Los vampiros de la vida real —sea lo que sea que significara esta versión de la realidad— eran más rápidos, más crueles y diez veces más feos de lo que Selis recordaba de la interfaz del juego.
¿Más fuertes? Absolutamente.
¿Más rápidos? Ni siquiera podía parpadear lo suficientemente rápido para seguir
algunos de sus movimientos.
¿Hermosos? Solo si te gustaban los ojos hundidos, las bocas abiertas llenas de dientes centenarios y el leve aroma a sangre seca mezclada con tierra de tumba.
Agarró su estaca bendita con más fuerza y murmuró para sí misma:
—Muy bien, Selis, esto está bien. Te has entrenado para esto. Tienes rosarios, agua bendita, granadas anti-vampiros… espera, ¿¡siquiera tengo esas ahora!?
Entonces uno de ellos siseó —un sonido verdaderamente escalofriante, como una serpiente haciendo gárgaras con vidrio roto— y se abalanzó sobre ella.
Selis gritó, no porque estuviera asustada (bueno, tal vez un poco), sino porque se dio cuenta de que acababa de dejar caer su única daga encantada. Otra vez.
En el tutorial, un vampiro se abalanzaba a cámara lenta. Tú parabas, rodabas a la izquierda, contraatacabas y le clavabas una estaca en el corazón con un toque dramático.
Aquí, paras —tal vez— y aún así te lanzan contra una pared como un rollo de papel toalla.
Sus botas resbalaron en la piedra húmeda de sangre mientras esquivaba. Su estaca se enganchó en su abrigo. Su rosario se enredó en su cabello.
—¡Oh, por el amor del ajo…! —exclamó.
Un vampiro gruñó y se abalanzó de nuevo.
Demasiado rápido. Demasiado real. Demasiado asqueroso.
Selis estaba absolutamente replanteándose todas sus decisiones de vida cuando, de repente, el vampiro que la atacaba dejó escapar un gruñido agudo —luego se desplomó en el suelo, con una hoja sobresaliendo de su espalda.
Ella giró.
Y fue entonces cuando lo vio.
Ese hombre bajo y delgado con suficiente gracia letal para avergonzar a asesinos entrenados. Su cabello negro y afilado parecía que se lo hubiera cortado él mismo con una daga. Su ajustado uniforme de cazador no solo se adhería—lo esculpía como una estatua de mármol cobrada vida. Tenía una mandíbula que podría rebanar pan, y esos ojos ámbar…
Esos ojos. Como dos carbones ardientes que nunca habían conocido el sueño, solo la guerra. Unos ojos tan familiares. Un par de ojos muy familiares.
Su boca estaba fijada en un ceño permanente, como si hubiera nacido enojado y simplemente… nunca lo hubiera superado.

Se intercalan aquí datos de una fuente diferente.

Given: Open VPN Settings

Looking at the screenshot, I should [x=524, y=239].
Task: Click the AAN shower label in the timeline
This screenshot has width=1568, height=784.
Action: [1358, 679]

Selis parpadeó. —¿Quién demonios eres tú, Papá Cuchilla?
Él no respondió. Simplemente se dio la vuelta, cortó a otro vampiro y ladró:
—La próxima vez, no sueltes tu arma. Maldita novata.
—La próxima vez, cuida tu actitud —resopló Selis, pero obedientemente recogió su daga.
Él la miró. —Eres nueva.
Ella hinchó el pecho. —¿Tú crees? ¿Me delató el forcejeo?
Un vampiro chilló detrás de ella. Se giró para golpear pero ya era demasiado lenta. El hombre—Lucian, escuchó que alguien gritaba—ya lo había empalado.
Ella parpadeó de nuevo. —Está bien… me retracto. Por favor, sigue salvándome.
—No estás hecha para esto —gruñó él.
—¡Estoy totalmente hecha para esto! —mintió mientras resbalaba en la viscosidad vampírica.
Él la agarró del codo sin mirar. —Hueles a lavanda. ¿No te enseñaron en clase a enmascarar tu olor con ajo?
—Que sepas que esto es aromaterapia táctica.
Él no sonrió. Ni siquiera un tic. Pero ella vio cómo le temblaba el ojo.
«¿Quién es este tipo?», pensó Selis. Basándose en su aura asesina y en la forma en que la gente lo temía y respetaba, pensó que no era solo un cazador de vampiros. ¿Tal vez un rango superior?